藤戸:本当は何度も変えたかったんですよ。機材が壊れたら終わりですから……。「あと数年なら大丈夫だろう」の繰り返しでここまできたのが正直なところです。本当はそうならないように代替手段を準備するべきですよね。とはいえ、システムを丸ごと更新すると、イチからつくり直すのと同じぐらいのコストが掛かってしまいます。

田中:最初から20年も続くことを見越して耐えられる設計をしていたわけではありませんから、ここまでシステムを維持できているのはある意味「奇跡」ですね。

田中

藤戸:ただ、根本的なシステム自体は古くなってはいるものの、シナリオやコンテンツの追加をクリエーター側だけである程度できるよう、設計時にかなり柔軟性を持たせてくれていたお陰で、今も比較的自由度高くサービスを運用できているんですよ。エンジニアの稼働はどうしてもシステムに関わる部分で改修が必要な時だけで済むようになっています。

例えばMMORPGではユーザーから「アイテムをもっと持てるようにしたい」という声が度々集まります。ゲームが続くほど新しいアイテムは増えていく一方で、期間限定クエストでしか入手できないアイテムや、昔の仲間からプレゼントでもらった名前入りの装備品など、思い入れのあるアイテムは捨てることができませんからね。そういう時にはエンジニアにストレージの拡張を対応してもらっています。

――ゲームのストーリーや世界観に関しては、どのように対応してきたのでしょうか?

藤戸:新しいエリアやストーリーなどを拡張していくときは、過去の設定を裏切らずに新しい要素を積み重ねています。そこで、まずは「過去の設定がなぜそうなっているのか」を調査し、その設定が壊れないようにしながら、今まで語られなかった部分を構成していく手順を踏んできました。

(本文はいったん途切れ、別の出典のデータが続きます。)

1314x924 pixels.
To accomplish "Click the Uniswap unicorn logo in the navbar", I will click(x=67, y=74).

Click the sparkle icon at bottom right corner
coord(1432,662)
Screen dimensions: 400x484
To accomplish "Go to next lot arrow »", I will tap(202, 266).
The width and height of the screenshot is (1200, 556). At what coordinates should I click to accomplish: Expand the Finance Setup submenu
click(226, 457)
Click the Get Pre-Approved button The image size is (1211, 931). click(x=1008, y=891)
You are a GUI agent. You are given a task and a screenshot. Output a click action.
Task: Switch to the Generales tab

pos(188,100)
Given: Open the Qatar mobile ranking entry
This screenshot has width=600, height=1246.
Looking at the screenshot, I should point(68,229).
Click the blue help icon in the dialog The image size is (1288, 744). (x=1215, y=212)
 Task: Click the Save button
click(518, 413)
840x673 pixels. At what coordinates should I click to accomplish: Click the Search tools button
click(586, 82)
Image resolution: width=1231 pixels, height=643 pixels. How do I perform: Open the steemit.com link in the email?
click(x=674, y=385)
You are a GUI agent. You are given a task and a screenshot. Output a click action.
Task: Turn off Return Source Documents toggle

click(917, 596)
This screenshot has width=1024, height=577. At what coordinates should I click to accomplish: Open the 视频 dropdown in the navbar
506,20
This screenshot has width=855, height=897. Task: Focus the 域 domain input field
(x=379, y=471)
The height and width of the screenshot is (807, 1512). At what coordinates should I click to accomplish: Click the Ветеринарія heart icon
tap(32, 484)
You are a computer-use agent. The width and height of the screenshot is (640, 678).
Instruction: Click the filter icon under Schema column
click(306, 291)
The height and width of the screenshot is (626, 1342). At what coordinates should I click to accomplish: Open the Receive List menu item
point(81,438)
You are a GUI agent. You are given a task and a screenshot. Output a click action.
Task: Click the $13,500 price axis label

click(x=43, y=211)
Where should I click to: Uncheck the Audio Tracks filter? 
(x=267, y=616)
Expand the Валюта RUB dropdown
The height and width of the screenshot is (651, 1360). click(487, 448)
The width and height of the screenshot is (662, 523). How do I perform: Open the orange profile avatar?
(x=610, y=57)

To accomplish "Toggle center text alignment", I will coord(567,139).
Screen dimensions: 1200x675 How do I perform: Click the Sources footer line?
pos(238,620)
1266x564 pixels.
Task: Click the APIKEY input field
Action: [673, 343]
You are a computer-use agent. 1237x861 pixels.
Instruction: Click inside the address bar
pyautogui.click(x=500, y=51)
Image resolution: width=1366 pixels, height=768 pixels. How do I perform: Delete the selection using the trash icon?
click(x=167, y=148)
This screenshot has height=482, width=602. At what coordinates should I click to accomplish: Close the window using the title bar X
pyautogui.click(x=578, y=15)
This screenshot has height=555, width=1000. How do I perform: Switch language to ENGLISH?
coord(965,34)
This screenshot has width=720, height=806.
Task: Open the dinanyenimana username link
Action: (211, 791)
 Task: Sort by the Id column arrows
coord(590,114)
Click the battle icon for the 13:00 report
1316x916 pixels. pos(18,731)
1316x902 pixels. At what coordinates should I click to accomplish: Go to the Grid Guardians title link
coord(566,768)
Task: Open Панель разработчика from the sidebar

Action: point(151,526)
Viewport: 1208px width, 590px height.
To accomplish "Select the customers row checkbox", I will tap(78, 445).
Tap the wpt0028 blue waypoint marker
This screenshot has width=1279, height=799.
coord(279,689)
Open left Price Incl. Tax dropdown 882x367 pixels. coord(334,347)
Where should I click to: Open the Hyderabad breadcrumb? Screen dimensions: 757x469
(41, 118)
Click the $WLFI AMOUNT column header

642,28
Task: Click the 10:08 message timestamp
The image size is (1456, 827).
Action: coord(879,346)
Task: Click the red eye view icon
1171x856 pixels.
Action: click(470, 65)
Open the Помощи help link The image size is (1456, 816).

――過去に開発した自分たちの意図を再確認する、ということですか?

藤戸:そうです。というのも、実は開発当時の資料がほぼ残っていないんですよ(笑)

例えば、FFⅪでは「闇の王を倒す」という目標が掲げられていますが、闇の王の正体や、なぜ世界が今このように存在しているのかなど、大きな歴史の話が決まるまでの経緯は開発資料としてはプロットのみで詳細は明かされていない。

だから、実装しているデータからキャラクターの発言などのメッセージデータを読み直す、特定条件を満たさないと見られないムービーシーンなどはゲーム内でフラグを満たして見に行く。あとは、ストーリー制作に関わっていた人たちに当時の記憶を思い出してもらって……という形で設定を調べていくんです。

現在進行中の新シリーズ『蝕世のエンブリオ』も同じ方法で開発しました。過去の設定を調査した上で、大きな話を明らかにしつつ、「この伏線はどこで回収されたの?」「この人はその後どうなったの?」といったユーザーの声が集まった部分をなるべく語っています。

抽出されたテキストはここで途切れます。